Le quatrième trio du Canadien fait l'envie de plusieurs entraîneurs

Le Canadien possède un quatrième trio qui n'est pas «piqué des vers». Guillaume Latendresse, Maxim Lapierre et Mark Streit composent une unité qui fait l'envie de bien des entraîneurs. Guy Carbonneau ne cache pas sa satisfaction de pouvoir miser sur un trio qui lui apporte une si belle diversité.

«J'ai toujours voulu employer quatre trios. Selon moi, on a besoin de tout notre monde, fait valoir Carbo.

Guillaume fait un travail extraordinaire, de poursuivre l'entraîneur. Il joue avec confiance et assurance. Sa présence améliore ce trio. En plus, il peut participer à l'attaque à cinq. Maxim joue également très bien. Quant à Mark, il représente pour nous une belle surprise. Parfois, on tente des choses et ça ne fonctionne pas. D'autres fois, on fait des expériences et ça marche. C'est rare d'avoir un joueur de quatrième trio qui peut aussi agir comme défenseur, écouler les pénalités et jouer en supériorité numérique. Il faut savoir que ce qu'il fait n'est pas facile. Mais Mark est un joueur qui travaille fort. Il est aussi intelligent. Je sais qu'il est heureux dans son nouveau rôle.»

Un retour à la normale

Latendresse s'attendait à quitter le premier trio dès le retour de Chris Higgins. «C'est un scénario que j'avais envisagé, dit-il. En fait, c'est un retour à la normale. Higgins reprend sa place dans le premier trio et moi la mienne dans le quatrième.»

Latendresse ne perçoit pas cette mutation comme une rétrogradation. «C'est pas comme si j'étais condamné à jouer dans le quatrième trio, dit-il. Je peux toujours remplacer un joueur qui ne va pas bien un soir. Ça, l'entraîneur le sait. Je peux aussi participer à l'attaque à cinq. De toute façon, notre trio ne sera pas limité à quatre ou cinq minutes par match. Mon temps de glace ne sera pas coupé de moitié même si certains soirs, on va peut-être jouer un peu moins. Je suis certain que notre temps d'utilisation sera acceptable.»

Latendresse se réjouit de retrouver Lapierre. Les deux jeunes passent d'ailleurs beaucoup de temps ensemble, tant sur la patinoire qu'à l'extérieur. «On est du même âge et nous sommes deux Québécois. C'est normal d'être ensemble, dit Latendresse. On se parle beaucoup et on s'encourage. C'est une bonne chose car on pourrait jouer longtemps ensemble.»

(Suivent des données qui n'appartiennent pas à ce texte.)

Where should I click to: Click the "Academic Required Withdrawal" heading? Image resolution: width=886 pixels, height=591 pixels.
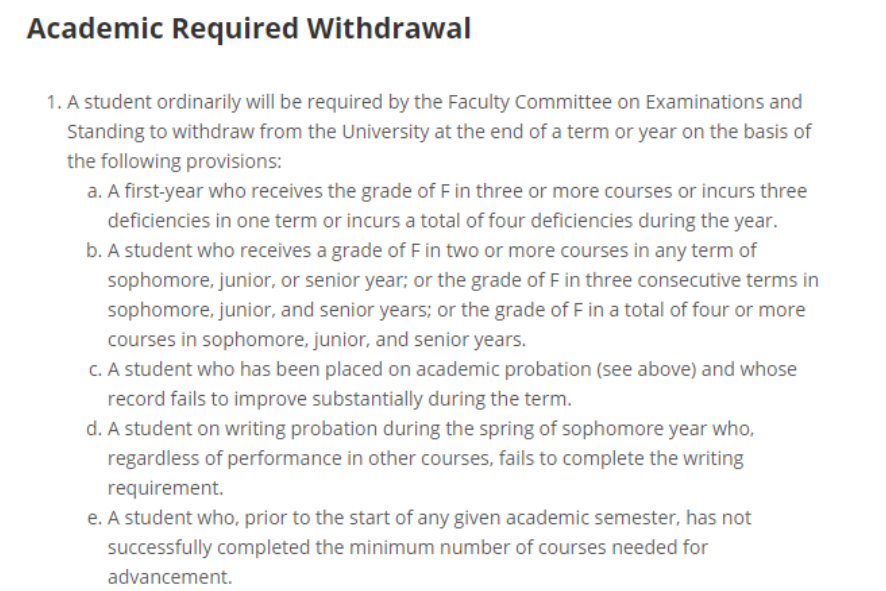tap(248, 29)
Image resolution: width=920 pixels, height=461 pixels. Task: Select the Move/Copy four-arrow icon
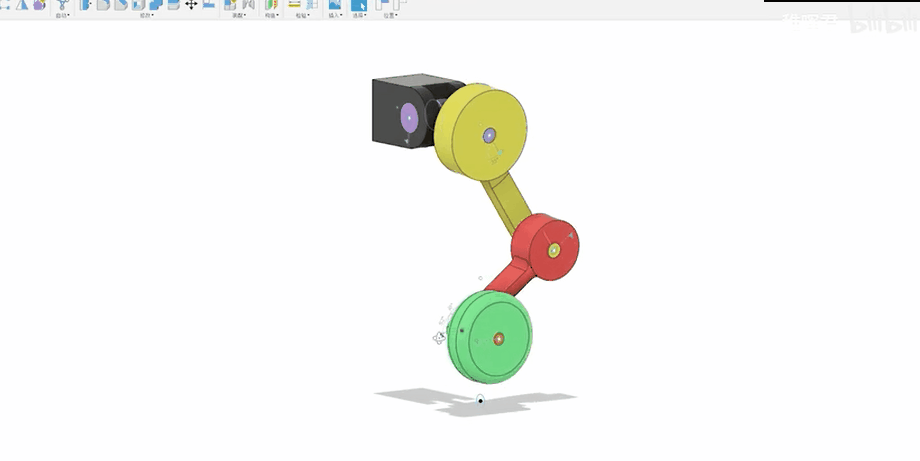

Les deux jeunes se connaissent bien pour s'être entraînés au Centre Bell cet été. «On a fait du gymnase, raconte Lapierre. On a aussi joué dans le junior en même temps.»

Une attitude positive

Lapierre ne joue pas comme s'il était une verte recrue, plus préoccupée à ne pas commettre d'erreurs qu'à réaliser de bons jeux. «Je laisse la nervosité et les erreurs au vestiaire, dit-il. Je ne veux pas jouer avec une attitude négative.»

Streit se retrouve soudainement entouré de deux jeunes. Ça le fait sourire. «Ça va bien, ils apportent beaucoup d'énergie au trio. Ils jouent dur et fort. Ils font pression sur les défenseurs. Maxim est rapide et fort. Guillaume, lui, possède un grand corps qui lui permet de garder le palet.»

«C'est bien de jouer à quatre trios, ajoute-t-il. Ça peut rapporter en fin de match. Nos leaders sont alors plus frais. Ça devrait aussi rapporter après 60 matchs et durant les séries. C'est difficile de gagner quand les leaders sont fatigués.»